= Newton Wethered =

English non-fiction writer (1870–1957)

Herbert Newton Wethered (1870–1957) was a versatile English author, who wrote in a number of areas of non-fiction.

==Life==
He was born on 14 November 1870, the third son of Henry Wethered, a colliery owner of Clifton, Bristol. His father Henry, who died in 1916, was the son of William Wethered and was born in Little Marlow, moving to the Bristol region around 1854, where he worked with his father and two brothers, Edwin and Joseph, in the coal business. Their sister Elizabeth married Handel Cossham. Cossham and H. O. Wills ultimately controlled the colliery.

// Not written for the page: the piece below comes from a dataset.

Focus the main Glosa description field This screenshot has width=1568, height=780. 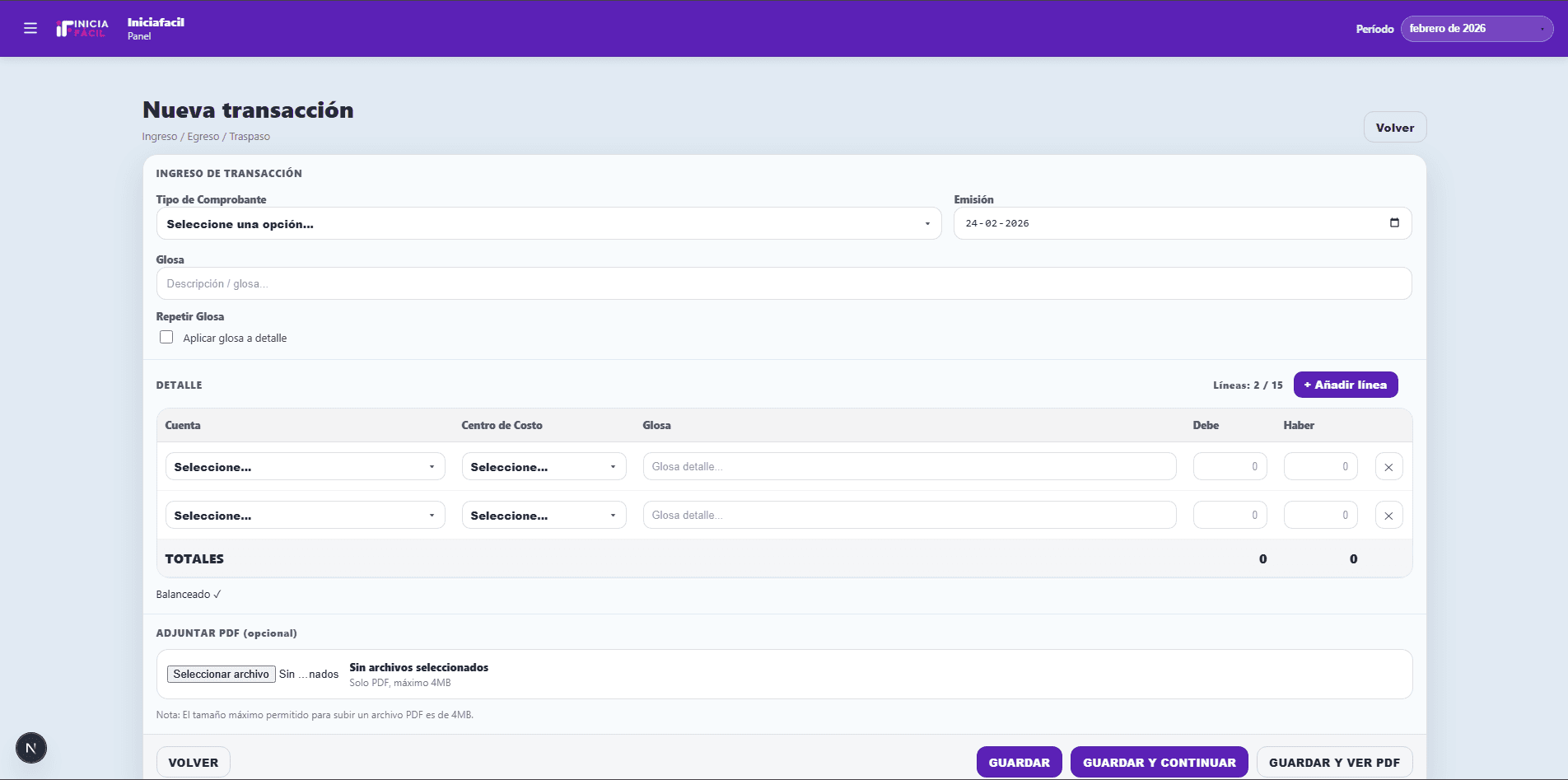click(782, 284)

Newton Wethered was educated at Clifton College from 1880 to 1888 and graduated B.A. from Corpus Christi College, Oxford in 1892. Around 1905 he made experiments with a friend, W. Graham Robertson, a friend, trying to recover the colour print process employed by William Blake.

==Works==
- From Giotto to John: The Development of Painting (1920)
- Medieval Craftsmanship and the Modern Amateur (1923)
- The Architectural Side of Golf (1929), with Tom Simpson
- A Short History of Gardens (1933), influenced by Marie-Luise Gothein.
- The Mind of the Ancient World: A Consideration of Pliny's Natural History (1937)
- On the Art of Thackeray (1938)
- The Four Paths of Pilgrimage (1947)
- Design for Golf (1952), with Tom Simpson
- Selected Essays of E. V. Lucas (1954), editor
- The Curious Art of Autobiography, from Benvenuto Cellini to Rudyard Kipling (1956)

==Family==
In 1890, Wethered married Marion Emmeline Lund, daughter of James Lund, and sister of Reginald William Lund, a college contemporary. They had a son and a daughter, who were the golfers Roger Wethered and Joyce Wethered.